Video transforms #1353

stephenyan1231 · 2019-09-19T21:28:38Z

This PR replaces #1306 because the commit history of that one is polluted.

New features

Implement the following transforms for video clips

RandomCropVideo
RandomResizedCropVideo
CenterCropVideo
NormalizeVideo
ToTensorVideo
RandomHorizontalFlipVideo

Unit test

affected image tranfsorms
- test/test_transforms.py
new unit test of video transforms
- test/test_transforms_video

codecov-io · 2019-09-19T21:44:44Z

Codecov Report

Merging #1353 into master will increase coverage by 0.51%.
The diff coverage is 90.75%.

@@            Coverage Diff             @@
##           master    #1353      +/-   ##
==========================================
+ Coverage   65.47%   65.98%   +0.51%     
==========================================
  Files          75       77       +2     
  Lines        5827     5932     +105     
  Branches      892      900       +8     
==========================================
+ Hits         3815     3914      +99     
- Misses       1742     1746       +4     
- Partials      270      272       +2

Impacted Files	Coverage Δ
torchvision/transforms/__init__.py	`100% <100%> (ø)`	⬆️
torchvision/transforms/transforms.py	`80.94% <84.61%> (+0.55%)`	⬆️
torchvision/transforms/transforms_video.py	`88.88% <88.88%> (ø)`
torchvision/transforms/functional_video.py	`95.23% <95.23%> (ø)`

Continue to review full report at Codecov.
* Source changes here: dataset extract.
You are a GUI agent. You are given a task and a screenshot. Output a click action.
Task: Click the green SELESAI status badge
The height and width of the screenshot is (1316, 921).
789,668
Legend - Click here to learn more
Δ = absolute <relative> (impact), ø = not affected, ? = missing data
Powered by Codecov. Last update f677ea3...161848b. Read the comment docs.
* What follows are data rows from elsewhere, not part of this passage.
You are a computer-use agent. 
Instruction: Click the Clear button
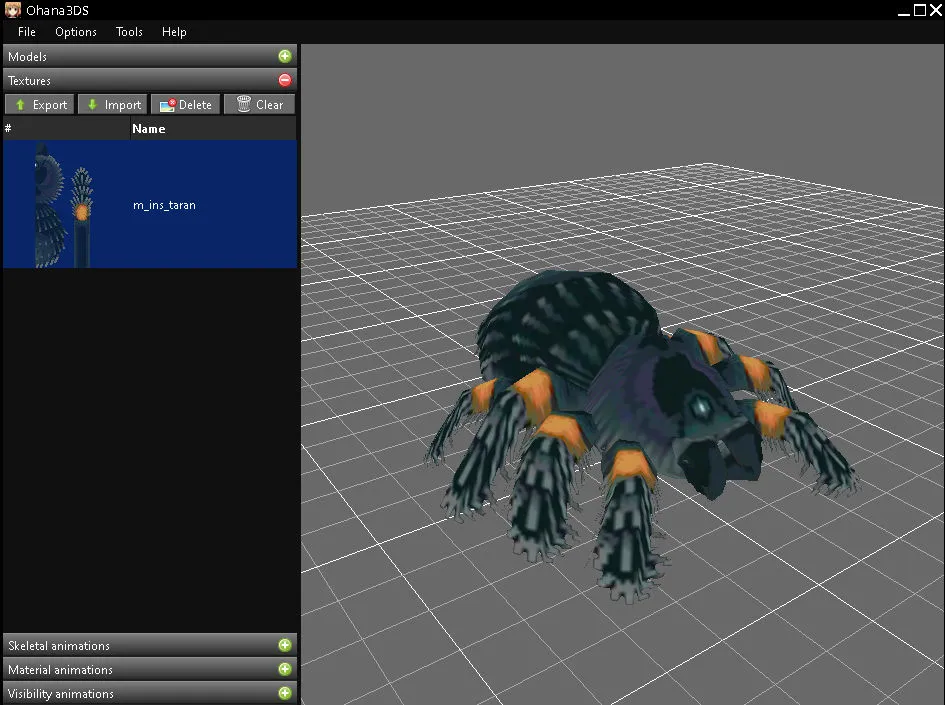pyautogui.click(x=259, y=103)
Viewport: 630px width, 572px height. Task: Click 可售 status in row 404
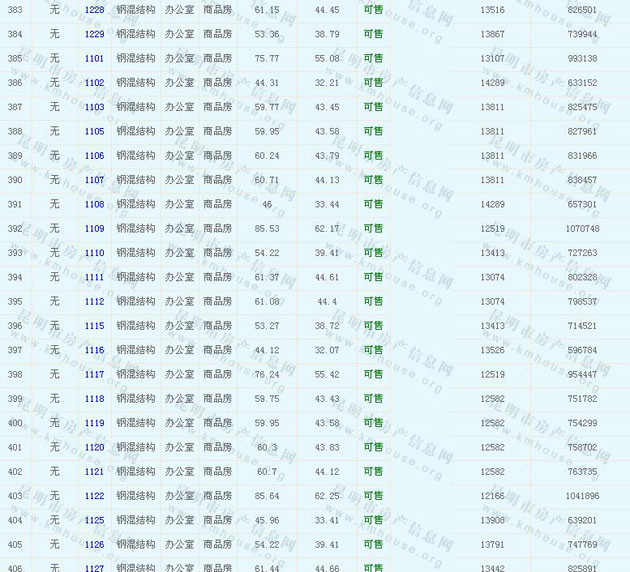(x=373, y=521)
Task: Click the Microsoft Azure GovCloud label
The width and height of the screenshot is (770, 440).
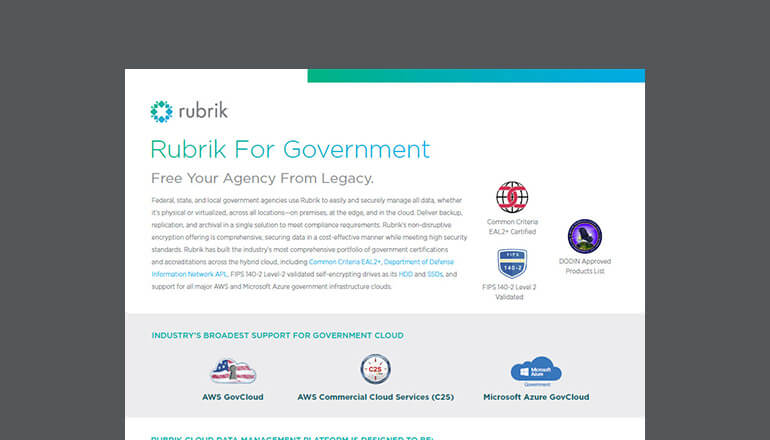Action: pos(535,397)
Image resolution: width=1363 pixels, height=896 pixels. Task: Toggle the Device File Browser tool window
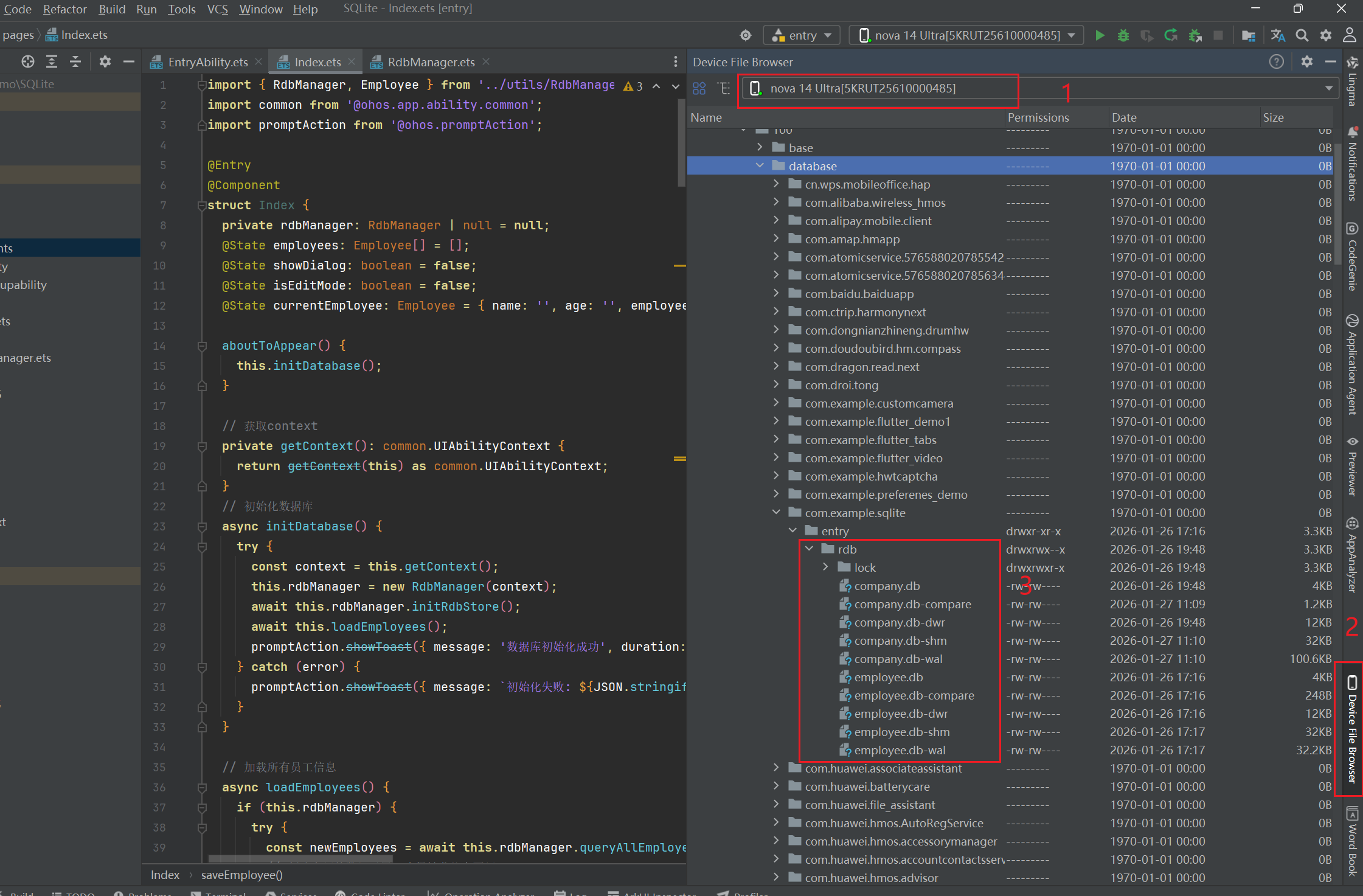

bjuncek · 2019-09-23T09:43:53Z

torchvision/transforms/transforms.py

@@ -434,17 +434,17 @@ def __init__(self, size, padding=None, pad_if_needed=False, fill=0, padding_mode
        self.padding_mode = padding_mode

    @staticmethod
-    def get_params(img, output_size):
+    def get_params(w, h, output_size):


I have some reservations with respect to changing the API of the existing transforms, but I wonder how often this particular one is used externally.
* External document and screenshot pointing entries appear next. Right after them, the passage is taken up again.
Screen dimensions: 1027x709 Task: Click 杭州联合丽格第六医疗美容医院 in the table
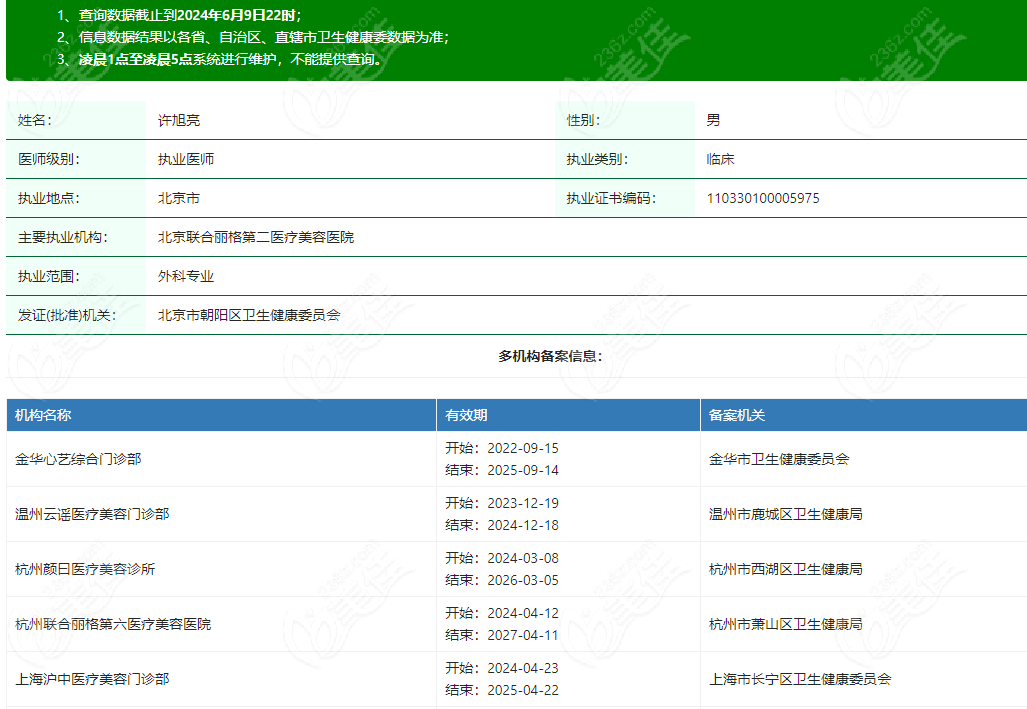click(x=113, y=624)
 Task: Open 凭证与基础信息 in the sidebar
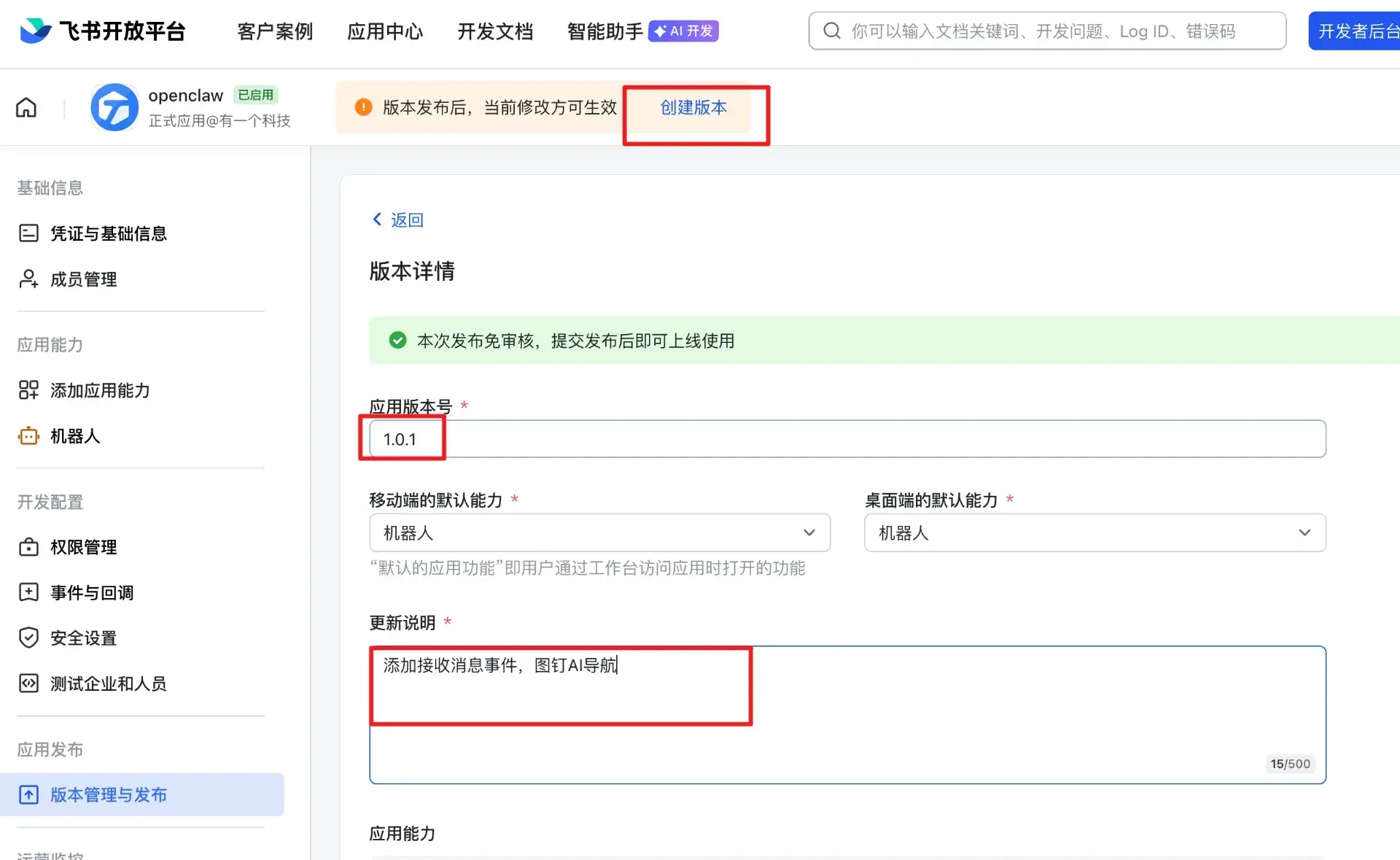108,233
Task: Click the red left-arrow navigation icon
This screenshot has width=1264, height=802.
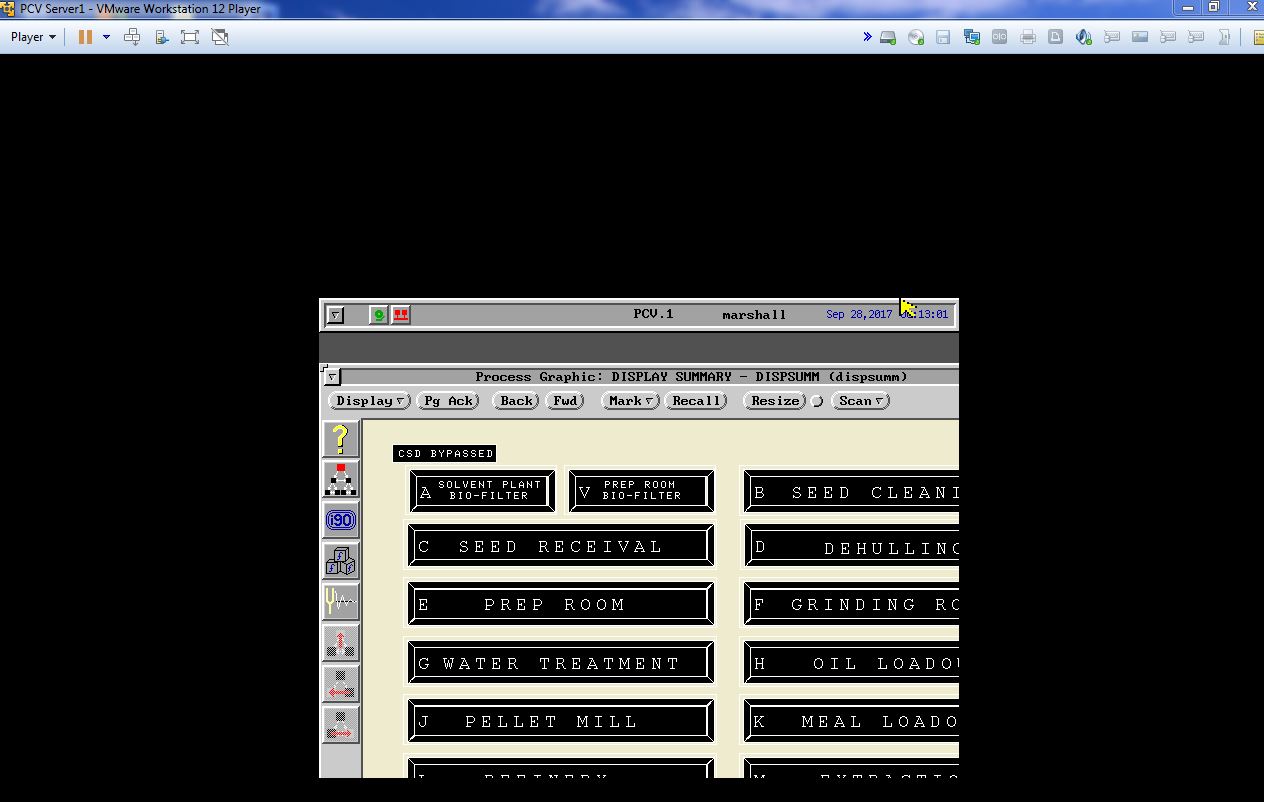Action: point(340,684)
Should we issue a warning maybe (cc @fmassa)?

yeah, we should not be doing a BC-breaking change here. There are ways of achieving the same thing without breaking BC, see for example https://github.com/pytorch/vision/pull/1104/files#diff-fc1f220b470714d05cf3ea6acf9fed59R34

bjuncek

One high-level reservation that i have is the fact that @fmassa et al were looking into introducing batched tensors, which would render this unnecessary, but I don't know what is the status on that.

fmassa

Thanks for the PR Zhicheng!

I'm thinking about a way of unifying the video and image cases. I'll come back with a proposal in the next day or so

fmassa · 2019-09-23T19:12:49Z

torchvision/transforms/transforms.py

@@ -434,17 +434,17 @@ def __init__(self, size, padding=None, pad_if_needed=False, fill=0, padding_mode
        self.padding_mode = padding_mode

    @staticmethod
-    def get_params(img, output_size):
+    def get_params(w, h, output_size):


yeah, we should not be doing a BC-breaking change here. There are ways of achieving the same thing without breaking BC, see for example https://github.com/pytorch/vision/pull/1104/files#diff-fc1f220b470714d05cf3ea6acf9fed59R34

fmassa · 2019-09-23T19:28:09Z

torchvision/transforms/functional_video.py

+    _is_tensor_video_clip(clip)
+    if not clip.dtype == torch.uint8:
+        raise TypeError("clip tensor should have data type uint8. Got %s" % str(clip.dtype))
+    return clip.float().permute(3, 0, 1, 2) / 255.0


I think I'll be using memory_format in the data reading functionality, so that this permutation is maybe handled automatically for us, in a safer way.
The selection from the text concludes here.